ICI, LA, A CET ENDROIT 2018

145 x 365 x 365 cm
Acier inoxydable


Ici, là, à cet endroit

"C’est peut-être ça que je sens, qu’il y a un dehors et un dedans et moi au milieu, c’est peut être ça que je suis, la chose qui divise le monde en deux, d’une part le dehors, de l’autre le dedans, ça peut être mince comme une lame, je ne suis ni d’un côté ni de l’autre, je suis au milieu, je suis la cloison, j’ai deux faces et pas d’épaisseur, c’est peut-être ça, que je sens, je me sens qui vibre, je suis le tympan, d’une côté c’est le crâne, de l’autre le monde, je ne suis ni de l’un ni de l’autre"
Samuel Beckett : Extraits de L’Innommable (Ed. de Minuit), 1953

J’ai associé cet extrait de L’Innommable à un projet non abouti d’une double grille croisée en diagonale en forme de X destinée à servir de porte d’entrée et de sortie entre un parc et un parking tout en conservant son statut essentiel de sculpture. Les deux régimes m’intéressent, aller vers, aller dedans, voir à travers ; la sculpture comme seuil de perception. Quatre ouvertures sont découpées dans la grille au centre de la croix. Deux portes s’articulent au centre autour d’un pivot entrainant un passage ouvert ou fermé. Dans son texte "La pièce manquante" publié dans le catalogue de mon exposition récente "Tout En Un Plus Trois" au musée du Mac Val, Elisabeth Lebovici formulait mon goût pour les instruments de séparations, pour les écrans, rideaux et cloisons.

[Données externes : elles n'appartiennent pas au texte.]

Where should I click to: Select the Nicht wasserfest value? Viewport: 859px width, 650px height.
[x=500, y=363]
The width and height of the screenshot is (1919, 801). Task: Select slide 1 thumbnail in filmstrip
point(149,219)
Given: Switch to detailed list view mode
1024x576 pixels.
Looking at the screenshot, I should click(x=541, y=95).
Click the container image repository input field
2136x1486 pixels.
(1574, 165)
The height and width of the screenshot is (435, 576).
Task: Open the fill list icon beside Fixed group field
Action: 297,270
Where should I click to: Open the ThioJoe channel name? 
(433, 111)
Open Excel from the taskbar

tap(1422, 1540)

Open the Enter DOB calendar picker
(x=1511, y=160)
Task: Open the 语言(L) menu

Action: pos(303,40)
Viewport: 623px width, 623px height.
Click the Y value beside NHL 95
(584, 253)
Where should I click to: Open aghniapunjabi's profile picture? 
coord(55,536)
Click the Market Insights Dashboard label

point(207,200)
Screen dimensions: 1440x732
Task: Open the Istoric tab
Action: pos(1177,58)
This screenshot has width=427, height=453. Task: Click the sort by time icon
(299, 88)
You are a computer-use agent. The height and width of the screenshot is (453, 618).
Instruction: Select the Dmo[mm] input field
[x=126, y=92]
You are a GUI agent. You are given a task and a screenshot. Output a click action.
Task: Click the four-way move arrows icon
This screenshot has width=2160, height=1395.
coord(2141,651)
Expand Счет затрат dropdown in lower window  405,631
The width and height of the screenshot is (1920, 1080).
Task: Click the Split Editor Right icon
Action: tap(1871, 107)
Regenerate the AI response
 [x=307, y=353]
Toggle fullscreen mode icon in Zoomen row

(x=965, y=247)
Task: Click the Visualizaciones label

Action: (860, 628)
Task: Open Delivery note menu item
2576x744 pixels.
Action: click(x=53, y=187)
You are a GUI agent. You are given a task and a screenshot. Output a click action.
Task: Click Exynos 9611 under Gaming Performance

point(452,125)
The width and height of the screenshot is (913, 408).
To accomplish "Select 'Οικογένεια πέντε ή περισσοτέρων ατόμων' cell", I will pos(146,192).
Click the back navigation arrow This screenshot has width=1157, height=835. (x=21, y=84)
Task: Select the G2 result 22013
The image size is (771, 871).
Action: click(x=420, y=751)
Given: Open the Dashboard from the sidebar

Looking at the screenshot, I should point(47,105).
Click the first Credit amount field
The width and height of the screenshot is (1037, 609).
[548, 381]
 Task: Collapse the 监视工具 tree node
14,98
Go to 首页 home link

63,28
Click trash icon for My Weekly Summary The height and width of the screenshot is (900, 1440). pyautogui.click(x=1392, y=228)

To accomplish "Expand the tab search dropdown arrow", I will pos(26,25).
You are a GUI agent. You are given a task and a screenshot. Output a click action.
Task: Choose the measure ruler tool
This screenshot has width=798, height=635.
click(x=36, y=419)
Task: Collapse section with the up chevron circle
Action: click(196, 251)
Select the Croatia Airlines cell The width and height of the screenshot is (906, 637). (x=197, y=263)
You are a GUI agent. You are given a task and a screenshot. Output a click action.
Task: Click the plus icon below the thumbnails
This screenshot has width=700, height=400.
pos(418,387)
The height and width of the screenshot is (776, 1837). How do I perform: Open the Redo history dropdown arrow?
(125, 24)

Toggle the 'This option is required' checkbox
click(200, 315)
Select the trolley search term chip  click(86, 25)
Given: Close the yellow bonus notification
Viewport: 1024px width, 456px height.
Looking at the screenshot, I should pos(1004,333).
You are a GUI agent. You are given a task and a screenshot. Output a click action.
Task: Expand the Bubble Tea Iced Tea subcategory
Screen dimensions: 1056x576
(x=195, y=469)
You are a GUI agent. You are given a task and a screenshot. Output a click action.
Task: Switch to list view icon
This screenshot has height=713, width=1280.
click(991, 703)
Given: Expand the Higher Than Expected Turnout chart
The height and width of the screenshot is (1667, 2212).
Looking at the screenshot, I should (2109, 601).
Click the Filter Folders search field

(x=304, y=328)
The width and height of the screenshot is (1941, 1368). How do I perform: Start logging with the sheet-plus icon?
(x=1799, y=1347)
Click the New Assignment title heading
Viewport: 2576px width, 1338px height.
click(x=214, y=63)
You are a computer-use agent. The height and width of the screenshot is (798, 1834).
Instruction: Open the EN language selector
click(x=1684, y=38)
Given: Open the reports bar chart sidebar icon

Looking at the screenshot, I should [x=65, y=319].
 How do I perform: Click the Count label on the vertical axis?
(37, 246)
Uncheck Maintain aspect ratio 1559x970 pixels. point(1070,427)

Elle y développe à travers les notions du dedans et du dehors une analyse de mes sculptures qui " mobilisent la dureté des surfaces physiques en matériaux pérennes, mais aussi des surfaces psychiques constituées par la trame des diverses sensations qu’elle relie, incluant d’autres ressources que le champ visuel." Celles du corps et de la peau comme interface reflétant les deux mondes intérieurs et extérieurs, en reprenant le concept du "Moi-peau" formulé par Didier Anzieu, je cite à nouveau E.Lebovici "Cette première ébauche d’un concept qui viendra travailler bien d’autres champs, et notamment celui de l’art, s’intéresse au grand absent de la psychanalyse, le corps à sa limite entre le dedans et le dehors : la peau. La peau, la frontière de laquelle on se sépare, on défait la fusion, on se « défuse », comme l’écrit l’auteur. Barrière, la peau retient ce qu’il y a dedans, mais n’est pas close au contact, ni à l’échange. La peau est aussi une surface d’impression, c’est-à-dire d’inscription et de réparation, de confiance et de plaisir. Le « Moi-peau » est une expérience de la surface du corps, il est aussi une représentation psychique..."
Le souvenir persistant de cette sculpture s’est fusionné par superposition mentale à la citation de Beckett comme par évidence.
Dans le parc Rousseau, support de nombreuses inscriptions gravées dans la pierre des monuments et autres bornes, la double grille d’origine a perdu son échelle monumentale en même temps que sa fonction utilitaire de passage et de portail, je l’ai également amputée de sa longueur, deux des quatre segments de la croix étaient beaucoup plus longs. Elle est posée au début de la Prairie Arcadienne, presque égarée, brulée par l’éclat du soleil, elle est plus ou moins lisible selon les heures de la journée. Il faut s’approcher pour la voir et tenter de lire le texte que j’ai divisé en autant de membres qu’il y a de parties.
("C’est peut-être ça que je sens" > "qu’il y a un dehors et un dedans" > "et moi au milieu" ...).